JVK : Passons au fichier électoral. Pour Basengezi vos griefs à son encontre ne seraient qu’un alibi pour justifier votre mauvaise préparation quant au scrutin qui arrive à grand pas. Qu’en dites-vous ?

SM : Norbert Basengezi récite des quantités de chiffres dans le seul but de flouer l’opinion. Il rappelle les statistiques des électeurs enrôlés en 2006 et 2011 précisant qu’à l’époque, il n’y avait pas eu d’audit du fichier. Et il dit que cette fois-ci, il y a eu un audit fait par la CENI en interne et un autre fait par l’Organisation Internationale de la Francophonie (OIF), ajoutant même, je cite : « à chacun son travail, pourquoi  au sujet du fichier électoral tout le monde veut s’ingérer dans notre cuisine interne. »

Parmi les personnes enrôlées, beaucoup l’ont été sans empreinte digitale. Pour s’en défendre, la CENI avance que parmi celles-ci, on compterait beaucoup d’agriculteurs, de creuseurs, etc., bref des gens dont le métier efface souvent leurs empreintes digitales. Tout cela n’est pas sérieux et ne fait que renforcer les suspicions d’une volonté de fraude massive de la part du pouvoir.

JVK : Sans solution sur ceux dossiers, la MAV et le fichier électoral, va-t-on droit dans le mur ?

SM : C’est évident. Tout est fait en vue d’une fraude massive en faveur du FCC, qui a absorbé les caciques du MPR et de l’AFDL, auxquels se sont joint de pseudo-opposants, .

JVK : Vous diriez que ce processus électoral est organisé de façon très politique, partisane ?

SM : Norbert Basengezi appartient au PPRD et au FCC. Il ne peut se défaire de cette double tunique sous prétexte qu’il est un cadre de la CENI. Il nous a dit qu’il a été le directeur de campagne de Joseph Kabila lors de la présidentielle de 2011 dans le Sud-Kivu. Je comprends qu’il soit ainsi récompensé pour le travail effectué. Et à son poste, aujourd’hui, il continue à favoriser les intérêts de son camp. Un camp qui manipule la CENI, instrumentalise la Cour constitutionnelle et qui recrute des ministres, un président de l’Assemblée nationale, des hauts-fonctionnaires, etc., pour les mettre au service du candidat dauphin. La majorité mélange de manière malsaine activité institutionnelle et activité partisane.

JVK : Tout de même, Joseph Kabila ne se représentera pas. C’est une satisfaction pour l’opposition, non ?

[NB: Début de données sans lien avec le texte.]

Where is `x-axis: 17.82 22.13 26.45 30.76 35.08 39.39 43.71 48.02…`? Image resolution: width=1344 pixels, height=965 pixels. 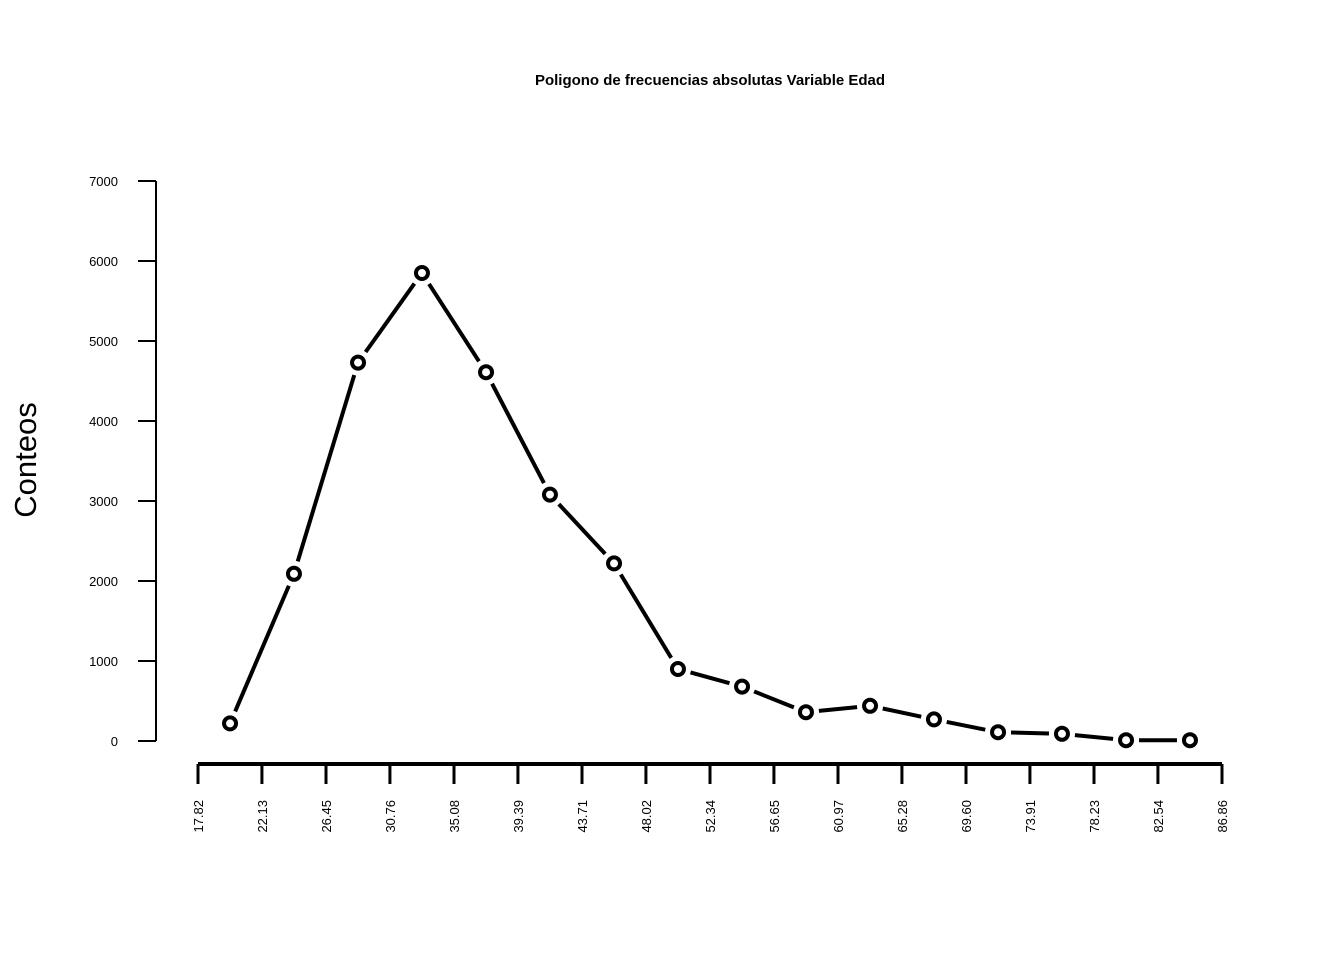 x-axis: 17.82 22.13 26.45 30.76 35.08 39.39 43.71 48.02… is located at coordinates (710, 798).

SM : Détrompez- vous. Les gens de la majorité sont des adeptes de l’école russe : Poutine-Medmedev. Ce scénario sera importé chez nous. Une fois élu, Shadary devra laisser sa place à Kabila. C’est pourquoi le FCC ne veut pas entendre parler de l’aide internationale en faveur du processus électoral. Car cela signifierait présence d’observateurs internationaux. Il le leur serait donc plus difficile de tricher pour imposer un tel scénario. Mais ces observateurs ne viendront pas. Joseph Kabila et son camp pourront donc facilement changer les résultats des élections. Car, ils le savent, ils sont tellement impopulaires qu’ils n’ont aucune chance de gagner à la régulière.